How are they going to feed themselves? They wouldn’t last one year without cooperating to hunt or grow crops. Survival in the wild is really, really hard.
If it’s intended to find the answer
This universe is not (as far as we can tell) intended to do anything. That doesn’t make your argument any less bogus.
we’d both do whatever we’re going to do and it wouldn’t matter at all!
Exactly right. I live my life as if I’m a classical conscious being with free will even though I know that metaphysically I’m not. It’s kind of fun knowing the truth though. It gives me a lot of peace of mind.
I was curious if you are in that camp.
I’m not familiar with Rosenberg so I couldn’t say.
Glad to see you are open to at least some of Daniel Dennett’s views! (He’s a compatibilist, I believe.)
Yes, I think you’re right. (That video is actually well worth watching!)
Galilean Universe
Sorry, my bad. I meant it in the sense of Galilean relativity (a.k.a. Newtonian relativity, though Galileo actually thought of it first) where time rather than the speed of light is the same for all observers.
neither claim has a greater burden of proof than the other
That may be. Nonetheless, at the moment I believe that free is an illusion, and I have some evidence that supports that belief. I see no evidence to support the contrary belief. So if you want to convince me that free will is real then you’ll have to show me some evidence.
If you don’t care what I believe then you are under no obligations :-)
None of those experiments provides strong evidence
The fact that you can reliably predict some actions that people perceive as volitional up to ten seconds in advance seems like pretty strong evidence to me. But I suppose reasonable people could disagree about this. In any case, I didn’t say there was strong evidence, I just said there was some evidence.
So, do you believe that consciousness is a real thing?

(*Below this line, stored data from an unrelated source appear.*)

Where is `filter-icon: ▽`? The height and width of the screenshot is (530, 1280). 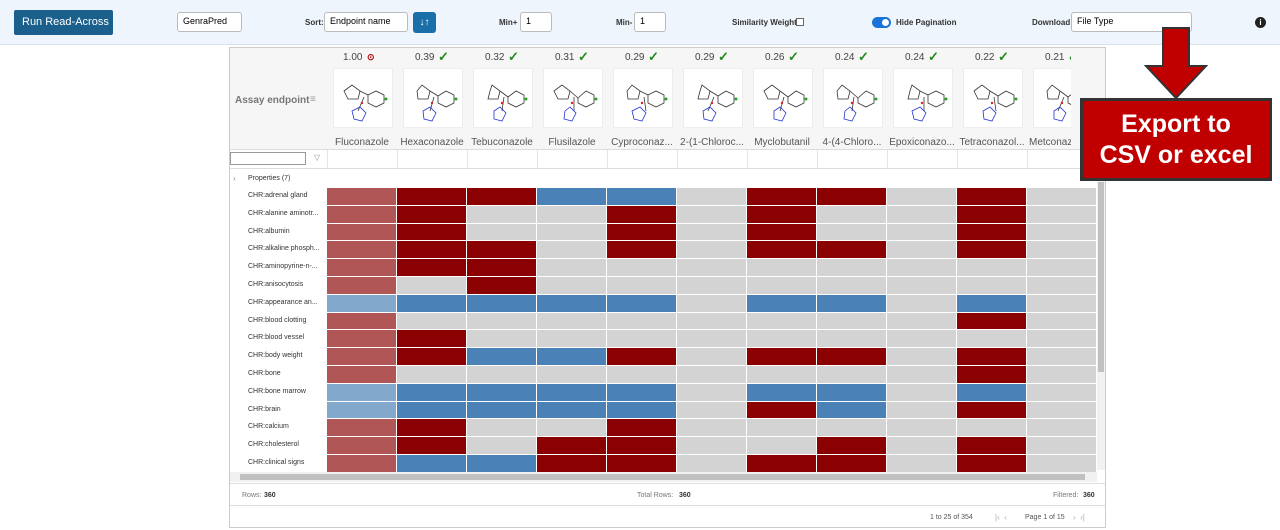 filter-icon: ▽ is located at coordinates (318, 158).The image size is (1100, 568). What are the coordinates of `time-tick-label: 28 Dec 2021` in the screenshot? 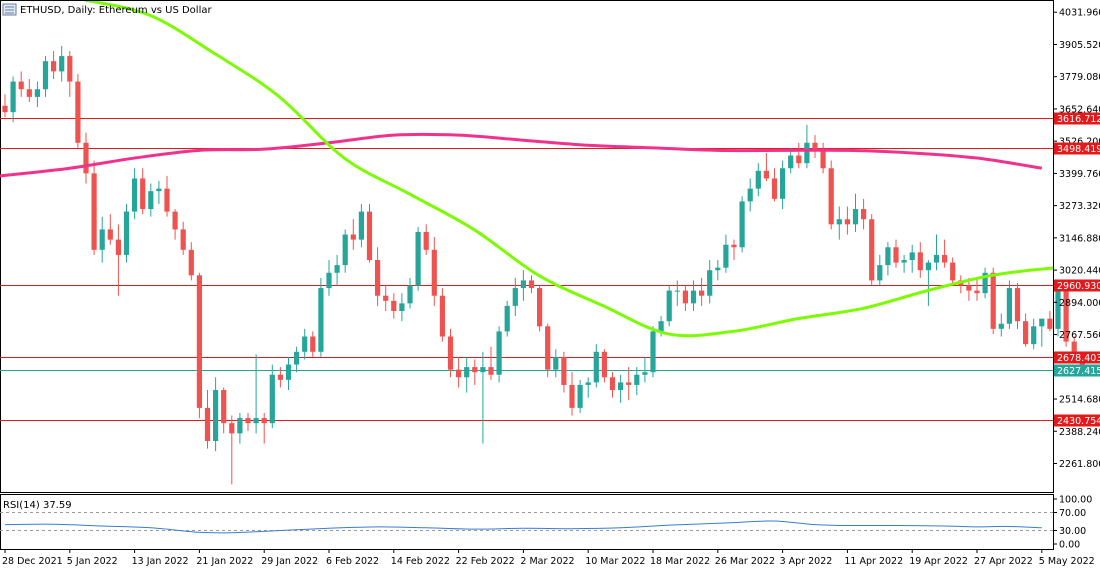 It's located at (32, 562).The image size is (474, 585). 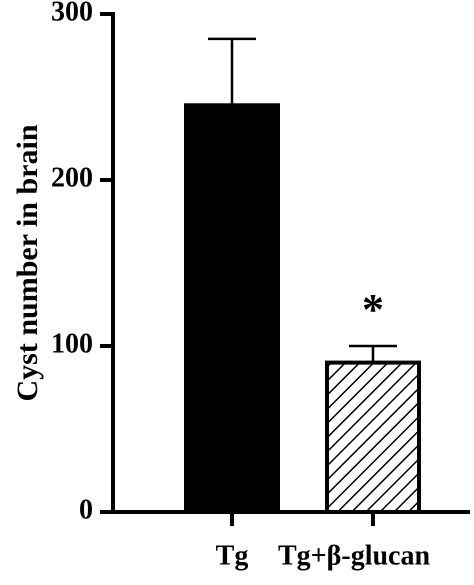 I want to click on x-tick-label: Tg, so click(x=232, y=556).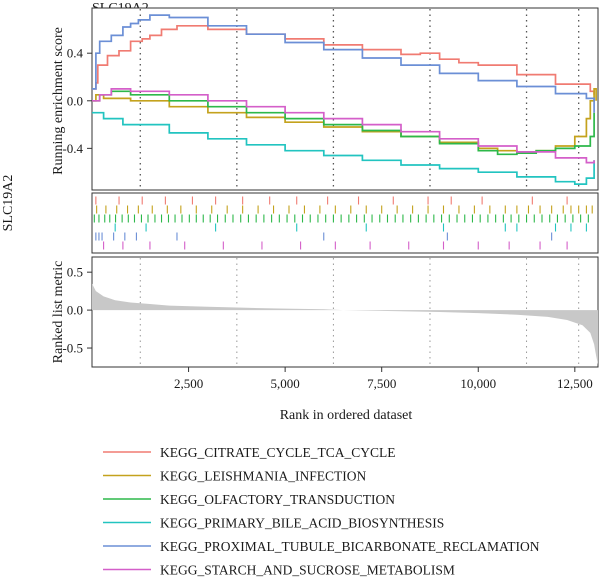 Image resolution: width=600 pixels, height=587 pixels. Describe the element at coordinates (58, 101) in the screenshot. I see `enrichment-axis-title: Running enrichment score` at that location. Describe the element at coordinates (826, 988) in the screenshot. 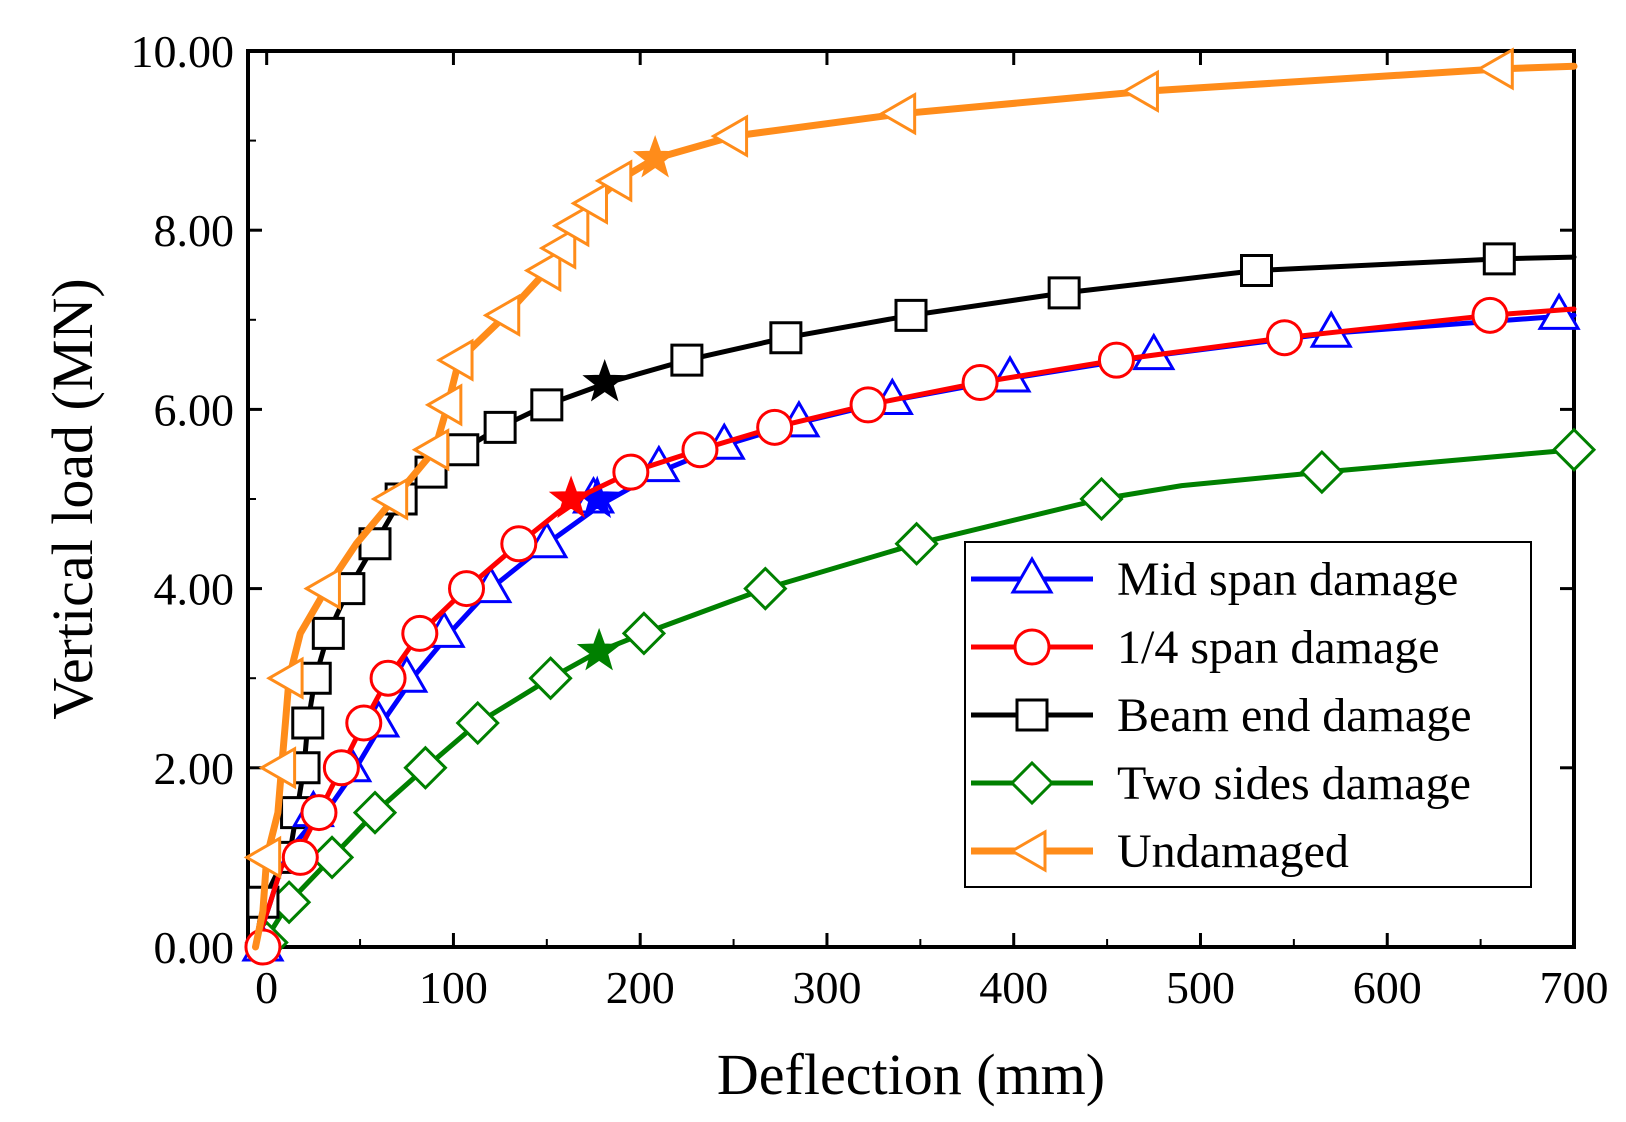

I see `x-tick-label: 300` at that location.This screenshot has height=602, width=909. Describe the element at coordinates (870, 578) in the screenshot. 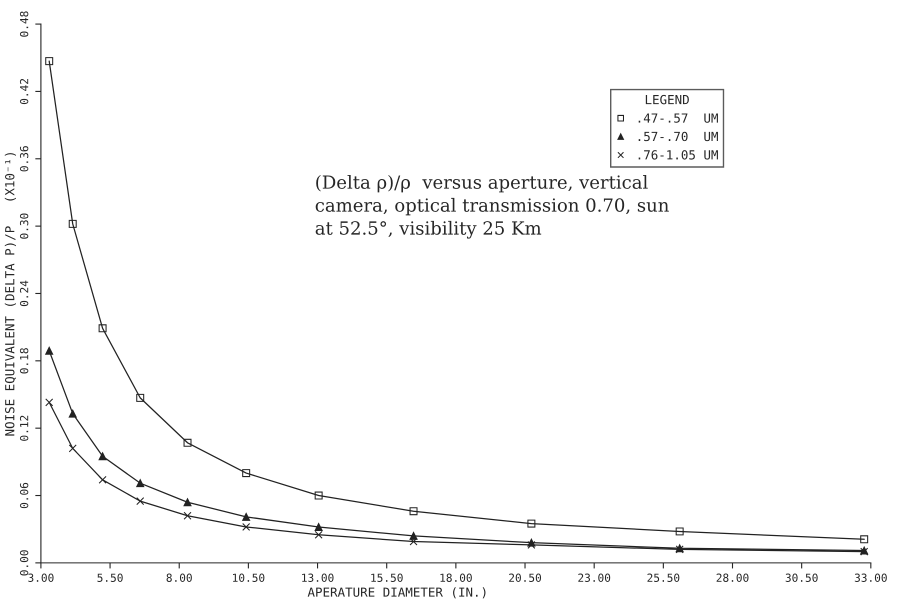

I see `x-tick-label: 33.00` at that location.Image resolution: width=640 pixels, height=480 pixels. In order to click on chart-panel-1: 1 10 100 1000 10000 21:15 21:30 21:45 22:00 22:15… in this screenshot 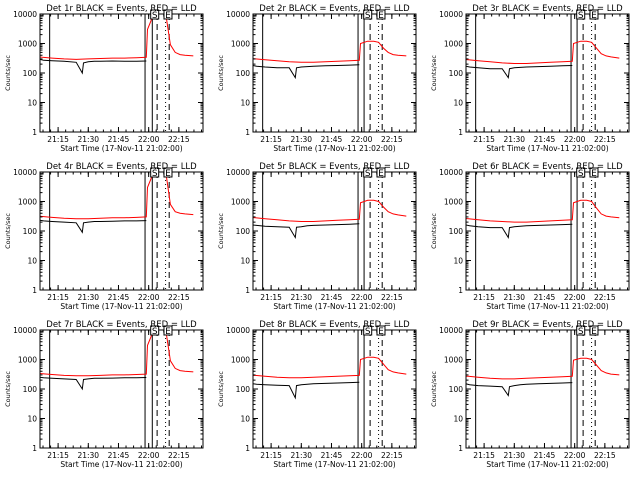, I will do `click(104, 78)`.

That depends a little on what you mean by “a real thing.” Free will and consciousness are both real subjective experiences, but neither one is objectively real. Their natures are very similar. I might even go so far as to say that they are the same phenomenon. I recommend reading this book if you really want to understand it.
And, can a Turing machine be conscious?
Yes, of course. You would have to be a dualist to believe otherwise.
If so, how are we to distinguish those Turing machines that are conscious will from those that are not?
That’s very tricky. I don’t know. I’m pretty sure that our current methods of determining consciousness produce a lot of false negatives. But if a computer that could pass the Turing test told me it was conscious, and could describe for me what it’s like to be a conscious computer, I’d be inclined to believe it.
I don’t know what that means exactly, but it sounds intriguing! Do you a link or a reference with additional information?
It’s not that deep. It just means that your perception of reality is different from actual reality in some pretty fundamental ways. The sun appears to revolve around the earth, but it doesn’t. The chair you’re sitting on seems like a solid object, but it isn’t. “Up” always feels like it’s the same direction, but it’s not. And you feel like you have free will, but you don’t. :-)
I completely agree that engaging in the debate is worthwhile. But I think you can engage more effectively if you understand how people might come to the opposing point of view.